Atmospheric Physics & Machine Learning

Physics-Guided Machine Learning for Climate Modeling

Understanding and combating the climate crisis is of paramount importance. The challenge of simultaneously simulating clouds and planetary-scale winds has been a key reason for uncertainty in future climate predictions, and it is unlikely that we will routinely run such simulations before 2050. Machine-learning algorithms trained on storm-resolving models run for shorter time periods can mimic the statistical effects of fine-scale clouds in less expensive climate models, and this is already accelerating climate modeling. However, statistical algorithms on their own have deficiencies that prevent their adoption by the climate community. Physical (theory-driven) modeling and machine-learning (data-driven) modeling have traditionally been treated as independent approaches, but recent progress in stochastic optimization allows training of machine-learning models with both flexible architectures and loss functions that can incorporate physical knowledge.

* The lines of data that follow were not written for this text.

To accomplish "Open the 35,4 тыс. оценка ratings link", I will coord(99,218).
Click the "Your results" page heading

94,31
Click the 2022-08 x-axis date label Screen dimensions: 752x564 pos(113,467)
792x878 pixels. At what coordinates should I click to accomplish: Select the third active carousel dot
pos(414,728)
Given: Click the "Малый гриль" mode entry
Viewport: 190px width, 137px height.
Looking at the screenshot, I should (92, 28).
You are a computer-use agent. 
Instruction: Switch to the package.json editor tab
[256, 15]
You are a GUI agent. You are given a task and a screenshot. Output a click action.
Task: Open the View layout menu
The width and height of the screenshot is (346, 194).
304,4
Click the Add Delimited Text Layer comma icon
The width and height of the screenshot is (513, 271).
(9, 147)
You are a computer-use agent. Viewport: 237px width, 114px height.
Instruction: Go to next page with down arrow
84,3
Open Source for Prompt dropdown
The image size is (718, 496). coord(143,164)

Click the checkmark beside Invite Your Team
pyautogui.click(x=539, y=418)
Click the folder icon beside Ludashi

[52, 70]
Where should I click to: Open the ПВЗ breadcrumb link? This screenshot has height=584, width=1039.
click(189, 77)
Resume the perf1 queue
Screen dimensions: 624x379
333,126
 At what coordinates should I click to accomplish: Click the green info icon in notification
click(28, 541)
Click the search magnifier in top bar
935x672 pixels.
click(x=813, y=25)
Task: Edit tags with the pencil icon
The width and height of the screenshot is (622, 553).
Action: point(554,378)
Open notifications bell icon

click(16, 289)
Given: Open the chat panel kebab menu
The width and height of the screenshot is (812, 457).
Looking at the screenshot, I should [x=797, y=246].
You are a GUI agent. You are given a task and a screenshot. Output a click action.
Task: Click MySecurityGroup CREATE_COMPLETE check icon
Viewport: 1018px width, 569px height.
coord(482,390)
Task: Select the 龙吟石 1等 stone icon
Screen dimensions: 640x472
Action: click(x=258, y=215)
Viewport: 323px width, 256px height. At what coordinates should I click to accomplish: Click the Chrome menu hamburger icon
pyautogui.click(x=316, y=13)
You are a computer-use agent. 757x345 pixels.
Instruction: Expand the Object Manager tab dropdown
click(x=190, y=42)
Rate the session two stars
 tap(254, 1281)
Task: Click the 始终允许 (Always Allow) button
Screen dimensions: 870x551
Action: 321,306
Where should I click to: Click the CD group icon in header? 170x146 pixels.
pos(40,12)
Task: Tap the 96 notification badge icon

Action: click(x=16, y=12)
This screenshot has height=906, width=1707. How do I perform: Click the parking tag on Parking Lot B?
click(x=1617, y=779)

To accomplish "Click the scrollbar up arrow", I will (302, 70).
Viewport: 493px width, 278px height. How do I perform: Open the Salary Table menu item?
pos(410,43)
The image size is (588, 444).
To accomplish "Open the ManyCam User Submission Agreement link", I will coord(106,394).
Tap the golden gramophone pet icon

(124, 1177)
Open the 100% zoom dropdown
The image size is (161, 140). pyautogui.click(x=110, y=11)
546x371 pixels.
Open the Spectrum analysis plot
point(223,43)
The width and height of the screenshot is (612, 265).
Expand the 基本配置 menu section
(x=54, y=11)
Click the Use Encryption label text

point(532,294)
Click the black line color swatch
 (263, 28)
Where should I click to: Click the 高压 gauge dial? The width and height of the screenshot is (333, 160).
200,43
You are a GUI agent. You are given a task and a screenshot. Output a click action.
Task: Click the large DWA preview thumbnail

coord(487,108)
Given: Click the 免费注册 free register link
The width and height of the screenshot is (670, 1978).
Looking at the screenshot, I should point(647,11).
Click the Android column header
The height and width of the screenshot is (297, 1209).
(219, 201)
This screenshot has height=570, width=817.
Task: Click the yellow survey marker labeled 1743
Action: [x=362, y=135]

Our research has combined atmospheric physics and deep learning to address key shortcomings of neural-network (NN) models of convection and clouds because NNs are powerful non-linear regression tools, well-suited for high-dimensional problems and large datasets. First, unconstrained NNs typically violate mass and energy conservation laws, leaking energy at a rate that compromises long-term climate predictions. We developed methods to modify a NN’s architecture so as to enforce mass and energy conservation to within machine precision, which we then generalized to enforce non-linear constraints in any NN emulating a physical system. Second, NNs are hard to interpret and often cause instability when coupled to atmospheric fluid dynamics. We customized machine learning interpretability tools to improve the transparency and stability of NN models of convection. Third, NNs make large errors when evaluated out-of-distribution, e.g. in the Tropics of a warmer climate. We demonstrated that physically rescaling a NN’s inputs and outputs allowed the NN to make reasonable predictions in a different climate and in regions of the atmosphere it had not been trained on. Most recently, we formalized this framework to help machine learning algorithms maintain high accuracy across a wide range of climates and geographies in three distinct climate models.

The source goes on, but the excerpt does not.